Objective: Specific events that occur during the development of systemic lupus erythematosus (SLE) can be quite variable among individual patients. The aim of this study was to identify patterns that distinguish early clinical events in SLE and to assess whether the presence of associated autoantibodies precedes the fulfillment of clinical criteria.
Methods: Through a retrospective chart review of military medical records, 130 patients who met the American College of Rheumatology (ACR) criteria for the classification of SLE were identified. The initial time at which each criterion was fulfilled was recorded. Autoantibody analysis was performed on serum samples, using enzyme-linked immunosorbent assays or immunofluorescence.
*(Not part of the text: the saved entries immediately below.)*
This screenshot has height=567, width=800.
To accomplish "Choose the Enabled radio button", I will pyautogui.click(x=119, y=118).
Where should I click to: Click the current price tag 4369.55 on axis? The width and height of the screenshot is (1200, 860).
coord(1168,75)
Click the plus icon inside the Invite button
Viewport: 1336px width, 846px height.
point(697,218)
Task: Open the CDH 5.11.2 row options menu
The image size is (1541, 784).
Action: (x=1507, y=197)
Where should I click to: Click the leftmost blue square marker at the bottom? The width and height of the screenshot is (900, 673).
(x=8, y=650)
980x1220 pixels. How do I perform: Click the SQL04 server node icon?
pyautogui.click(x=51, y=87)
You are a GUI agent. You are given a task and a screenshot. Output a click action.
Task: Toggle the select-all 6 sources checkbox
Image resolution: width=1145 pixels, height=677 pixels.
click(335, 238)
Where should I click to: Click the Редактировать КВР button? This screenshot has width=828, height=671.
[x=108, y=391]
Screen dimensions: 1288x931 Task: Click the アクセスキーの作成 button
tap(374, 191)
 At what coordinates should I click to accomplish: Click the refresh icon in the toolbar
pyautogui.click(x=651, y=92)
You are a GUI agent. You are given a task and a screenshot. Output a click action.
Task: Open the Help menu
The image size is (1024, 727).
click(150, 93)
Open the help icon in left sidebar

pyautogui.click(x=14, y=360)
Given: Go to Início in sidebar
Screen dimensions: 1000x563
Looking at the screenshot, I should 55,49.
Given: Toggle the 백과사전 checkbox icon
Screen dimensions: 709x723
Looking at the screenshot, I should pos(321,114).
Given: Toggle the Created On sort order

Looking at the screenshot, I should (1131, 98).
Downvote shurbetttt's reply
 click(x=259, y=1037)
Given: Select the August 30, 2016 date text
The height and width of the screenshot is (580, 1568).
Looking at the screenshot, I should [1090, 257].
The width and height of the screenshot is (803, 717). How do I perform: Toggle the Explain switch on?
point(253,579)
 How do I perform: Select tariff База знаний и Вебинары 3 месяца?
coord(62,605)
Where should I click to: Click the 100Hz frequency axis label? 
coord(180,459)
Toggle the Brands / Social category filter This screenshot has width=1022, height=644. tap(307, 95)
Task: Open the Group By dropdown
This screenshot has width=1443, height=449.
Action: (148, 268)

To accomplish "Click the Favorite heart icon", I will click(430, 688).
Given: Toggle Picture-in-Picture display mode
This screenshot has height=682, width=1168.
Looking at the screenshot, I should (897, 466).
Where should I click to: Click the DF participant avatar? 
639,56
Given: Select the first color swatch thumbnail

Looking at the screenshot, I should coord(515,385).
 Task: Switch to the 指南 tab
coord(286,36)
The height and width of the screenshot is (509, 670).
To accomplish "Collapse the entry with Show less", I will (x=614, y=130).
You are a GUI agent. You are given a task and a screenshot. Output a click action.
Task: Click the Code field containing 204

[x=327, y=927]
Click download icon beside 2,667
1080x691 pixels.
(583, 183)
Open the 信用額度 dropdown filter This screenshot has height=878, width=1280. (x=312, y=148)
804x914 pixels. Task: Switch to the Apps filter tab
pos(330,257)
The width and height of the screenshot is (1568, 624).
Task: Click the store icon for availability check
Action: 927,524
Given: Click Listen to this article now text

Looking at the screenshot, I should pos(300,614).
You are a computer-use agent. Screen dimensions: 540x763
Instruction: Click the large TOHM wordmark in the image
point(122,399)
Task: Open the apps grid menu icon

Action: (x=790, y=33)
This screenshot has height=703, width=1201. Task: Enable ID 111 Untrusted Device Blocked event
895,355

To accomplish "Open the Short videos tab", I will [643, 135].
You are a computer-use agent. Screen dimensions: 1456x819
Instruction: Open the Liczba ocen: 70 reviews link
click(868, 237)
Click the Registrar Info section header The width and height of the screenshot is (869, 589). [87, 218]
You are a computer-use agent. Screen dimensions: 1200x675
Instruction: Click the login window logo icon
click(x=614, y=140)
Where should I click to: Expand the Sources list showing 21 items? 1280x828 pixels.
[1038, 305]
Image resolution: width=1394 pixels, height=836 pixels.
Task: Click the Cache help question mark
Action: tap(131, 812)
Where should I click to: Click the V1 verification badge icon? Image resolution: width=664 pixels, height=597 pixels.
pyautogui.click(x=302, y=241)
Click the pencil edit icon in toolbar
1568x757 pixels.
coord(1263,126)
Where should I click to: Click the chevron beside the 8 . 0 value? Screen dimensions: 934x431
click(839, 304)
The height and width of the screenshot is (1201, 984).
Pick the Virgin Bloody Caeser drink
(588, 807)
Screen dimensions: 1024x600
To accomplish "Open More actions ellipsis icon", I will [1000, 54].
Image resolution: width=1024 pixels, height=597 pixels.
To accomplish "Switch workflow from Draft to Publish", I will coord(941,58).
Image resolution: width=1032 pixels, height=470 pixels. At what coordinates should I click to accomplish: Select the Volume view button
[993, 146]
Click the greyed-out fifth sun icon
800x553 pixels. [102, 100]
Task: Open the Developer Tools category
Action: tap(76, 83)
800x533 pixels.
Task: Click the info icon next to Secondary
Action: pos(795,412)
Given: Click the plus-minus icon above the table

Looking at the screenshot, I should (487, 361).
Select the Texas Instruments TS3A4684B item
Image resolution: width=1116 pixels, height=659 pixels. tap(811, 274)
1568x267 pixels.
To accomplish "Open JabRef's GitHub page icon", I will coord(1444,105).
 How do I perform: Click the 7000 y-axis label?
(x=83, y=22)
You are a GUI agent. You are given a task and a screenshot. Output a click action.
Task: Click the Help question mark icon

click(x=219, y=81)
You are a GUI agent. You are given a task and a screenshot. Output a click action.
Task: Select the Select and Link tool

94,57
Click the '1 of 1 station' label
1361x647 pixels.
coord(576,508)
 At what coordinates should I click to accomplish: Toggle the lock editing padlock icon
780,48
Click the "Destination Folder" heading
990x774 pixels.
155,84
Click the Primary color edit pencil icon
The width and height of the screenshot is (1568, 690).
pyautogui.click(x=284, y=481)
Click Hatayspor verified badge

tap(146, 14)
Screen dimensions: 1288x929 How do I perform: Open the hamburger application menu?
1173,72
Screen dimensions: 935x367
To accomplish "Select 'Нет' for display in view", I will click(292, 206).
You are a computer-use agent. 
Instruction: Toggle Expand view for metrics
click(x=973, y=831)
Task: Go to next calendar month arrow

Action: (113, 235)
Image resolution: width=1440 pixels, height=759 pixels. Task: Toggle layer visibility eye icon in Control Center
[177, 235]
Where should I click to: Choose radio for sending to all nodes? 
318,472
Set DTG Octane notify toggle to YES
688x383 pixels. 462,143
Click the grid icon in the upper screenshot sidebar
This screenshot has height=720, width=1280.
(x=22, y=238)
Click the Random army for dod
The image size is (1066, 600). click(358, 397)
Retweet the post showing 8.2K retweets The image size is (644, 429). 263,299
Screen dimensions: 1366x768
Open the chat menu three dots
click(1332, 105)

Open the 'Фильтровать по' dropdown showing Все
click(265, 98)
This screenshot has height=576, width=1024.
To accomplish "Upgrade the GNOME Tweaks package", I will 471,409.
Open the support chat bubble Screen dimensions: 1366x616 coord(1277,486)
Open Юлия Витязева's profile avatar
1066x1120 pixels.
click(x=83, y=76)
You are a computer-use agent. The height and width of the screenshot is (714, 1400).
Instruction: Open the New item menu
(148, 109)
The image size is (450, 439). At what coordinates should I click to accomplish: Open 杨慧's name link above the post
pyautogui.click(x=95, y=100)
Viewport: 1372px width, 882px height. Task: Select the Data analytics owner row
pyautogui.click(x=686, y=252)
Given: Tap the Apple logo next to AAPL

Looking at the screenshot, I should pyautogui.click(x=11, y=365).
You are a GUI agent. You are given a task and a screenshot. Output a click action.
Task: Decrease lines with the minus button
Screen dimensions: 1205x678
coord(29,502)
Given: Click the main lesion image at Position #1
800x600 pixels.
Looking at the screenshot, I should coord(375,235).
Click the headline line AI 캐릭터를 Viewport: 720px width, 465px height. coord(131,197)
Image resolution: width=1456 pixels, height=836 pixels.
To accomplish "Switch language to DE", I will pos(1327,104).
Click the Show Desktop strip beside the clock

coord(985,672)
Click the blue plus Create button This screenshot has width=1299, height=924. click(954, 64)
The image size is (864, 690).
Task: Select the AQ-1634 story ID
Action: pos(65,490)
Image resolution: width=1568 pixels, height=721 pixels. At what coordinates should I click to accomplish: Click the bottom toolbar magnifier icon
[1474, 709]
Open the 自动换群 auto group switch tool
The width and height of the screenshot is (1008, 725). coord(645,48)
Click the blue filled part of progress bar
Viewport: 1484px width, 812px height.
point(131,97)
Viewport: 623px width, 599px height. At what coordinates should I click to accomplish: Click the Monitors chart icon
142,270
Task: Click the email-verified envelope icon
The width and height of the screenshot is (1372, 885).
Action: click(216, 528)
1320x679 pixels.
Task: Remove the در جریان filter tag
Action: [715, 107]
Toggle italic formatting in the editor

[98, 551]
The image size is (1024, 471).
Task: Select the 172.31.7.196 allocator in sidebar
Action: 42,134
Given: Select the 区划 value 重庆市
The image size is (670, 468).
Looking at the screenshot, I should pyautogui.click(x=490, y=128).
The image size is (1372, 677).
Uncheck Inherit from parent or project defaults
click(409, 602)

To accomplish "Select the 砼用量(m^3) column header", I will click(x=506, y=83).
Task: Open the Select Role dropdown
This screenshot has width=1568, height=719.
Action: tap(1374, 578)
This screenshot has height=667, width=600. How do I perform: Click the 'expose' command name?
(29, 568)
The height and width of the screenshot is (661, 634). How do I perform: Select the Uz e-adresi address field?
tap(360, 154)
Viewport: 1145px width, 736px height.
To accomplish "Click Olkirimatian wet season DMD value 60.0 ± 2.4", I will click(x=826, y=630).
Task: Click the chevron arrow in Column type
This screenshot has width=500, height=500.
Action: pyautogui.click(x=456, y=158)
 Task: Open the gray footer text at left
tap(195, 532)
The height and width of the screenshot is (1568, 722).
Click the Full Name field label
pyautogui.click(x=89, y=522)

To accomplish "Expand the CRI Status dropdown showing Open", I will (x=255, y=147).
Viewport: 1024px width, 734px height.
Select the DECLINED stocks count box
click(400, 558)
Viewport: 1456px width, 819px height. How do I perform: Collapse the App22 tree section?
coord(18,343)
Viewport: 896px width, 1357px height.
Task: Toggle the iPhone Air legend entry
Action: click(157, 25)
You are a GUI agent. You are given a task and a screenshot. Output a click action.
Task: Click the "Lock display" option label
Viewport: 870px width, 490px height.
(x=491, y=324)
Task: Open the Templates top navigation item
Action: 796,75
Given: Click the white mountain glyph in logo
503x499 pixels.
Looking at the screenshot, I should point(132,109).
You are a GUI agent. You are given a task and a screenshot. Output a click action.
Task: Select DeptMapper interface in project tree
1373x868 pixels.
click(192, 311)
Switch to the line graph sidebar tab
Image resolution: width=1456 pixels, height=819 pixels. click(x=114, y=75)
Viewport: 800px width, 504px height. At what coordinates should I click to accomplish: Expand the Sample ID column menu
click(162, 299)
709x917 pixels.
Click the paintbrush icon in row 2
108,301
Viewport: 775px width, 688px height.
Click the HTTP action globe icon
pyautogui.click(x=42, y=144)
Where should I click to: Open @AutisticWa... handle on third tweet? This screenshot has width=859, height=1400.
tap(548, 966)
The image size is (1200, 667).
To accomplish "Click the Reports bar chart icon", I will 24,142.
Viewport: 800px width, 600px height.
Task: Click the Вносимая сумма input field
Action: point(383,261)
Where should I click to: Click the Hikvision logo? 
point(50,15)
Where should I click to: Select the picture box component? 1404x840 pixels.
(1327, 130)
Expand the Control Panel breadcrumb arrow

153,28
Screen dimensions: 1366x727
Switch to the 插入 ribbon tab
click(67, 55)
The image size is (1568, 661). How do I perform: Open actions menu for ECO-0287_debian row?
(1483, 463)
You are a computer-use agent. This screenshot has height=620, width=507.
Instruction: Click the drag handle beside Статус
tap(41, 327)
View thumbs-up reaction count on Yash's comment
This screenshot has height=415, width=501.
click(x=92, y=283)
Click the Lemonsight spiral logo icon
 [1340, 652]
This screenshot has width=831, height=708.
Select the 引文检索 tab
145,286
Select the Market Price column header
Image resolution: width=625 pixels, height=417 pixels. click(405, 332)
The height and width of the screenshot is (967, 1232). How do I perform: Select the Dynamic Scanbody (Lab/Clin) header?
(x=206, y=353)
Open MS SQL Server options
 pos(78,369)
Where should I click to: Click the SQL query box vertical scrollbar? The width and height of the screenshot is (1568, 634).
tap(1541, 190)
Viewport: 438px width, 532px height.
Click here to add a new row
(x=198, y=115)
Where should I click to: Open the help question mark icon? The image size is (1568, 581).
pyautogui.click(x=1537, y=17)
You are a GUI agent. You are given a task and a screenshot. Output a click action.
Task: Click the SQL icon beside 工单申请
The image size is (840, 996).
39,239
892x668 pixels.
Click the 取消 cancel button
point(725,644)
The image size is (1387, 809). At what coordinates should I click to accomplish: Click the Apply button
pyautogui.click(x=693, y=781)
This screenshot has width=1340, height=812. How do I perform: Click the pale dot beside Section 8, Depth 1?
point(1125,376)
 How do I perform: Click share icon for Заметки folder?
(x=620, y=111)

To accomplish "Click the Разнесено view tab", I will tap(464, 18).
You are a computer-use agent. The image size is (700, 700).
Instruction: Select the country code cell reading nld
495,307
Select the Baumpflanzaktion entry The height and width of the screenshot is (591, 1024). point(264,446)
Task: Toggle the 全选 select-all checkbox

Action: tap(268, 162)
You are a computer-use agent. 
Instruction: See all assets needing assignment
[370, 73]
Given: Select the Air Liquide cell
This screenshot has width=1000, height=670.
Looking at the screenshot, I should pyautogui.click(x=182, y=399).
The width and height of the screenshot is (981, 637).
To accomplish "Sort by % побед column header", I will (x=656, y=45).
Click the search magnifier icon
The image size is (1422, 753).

Results: The clinical features that were observed earliest were discoid rash and seizures, which developed a mean 1.74 and 1.70 years, respectively, before the diagnosis of SLE; however, arthritis was the criterion that was most commonly observed before diagnosis. The presence of IgG rheumatoid factor (IgG-RF) preceded the development of arthritis in 15 (94%) of the 16 patients who were positive for IgG-RF and in whom arthritis developed (Z = 10.2, P < 0.0001). Analogously, IgM-RF appeared before the development of arthritis in 13 (76%) of 17 patients. Anti-double-stranded DNA antibodies were associated with renal disease and appeared before evidence of nephritis in most patients (92%) (Z = 13.3, P < 0.0001). An analysis of the appearance of autoantibodies compared with the appearance of clinical criteria not associated with them revealed no significant temporal relationship.
Conclusion: Symptoms associated with the ACR criteria for classification of SLE are commonly present before the diagnosis of SLE, and development of organ-associated autoantibodies generally precedes the appearance of their associated clinical features.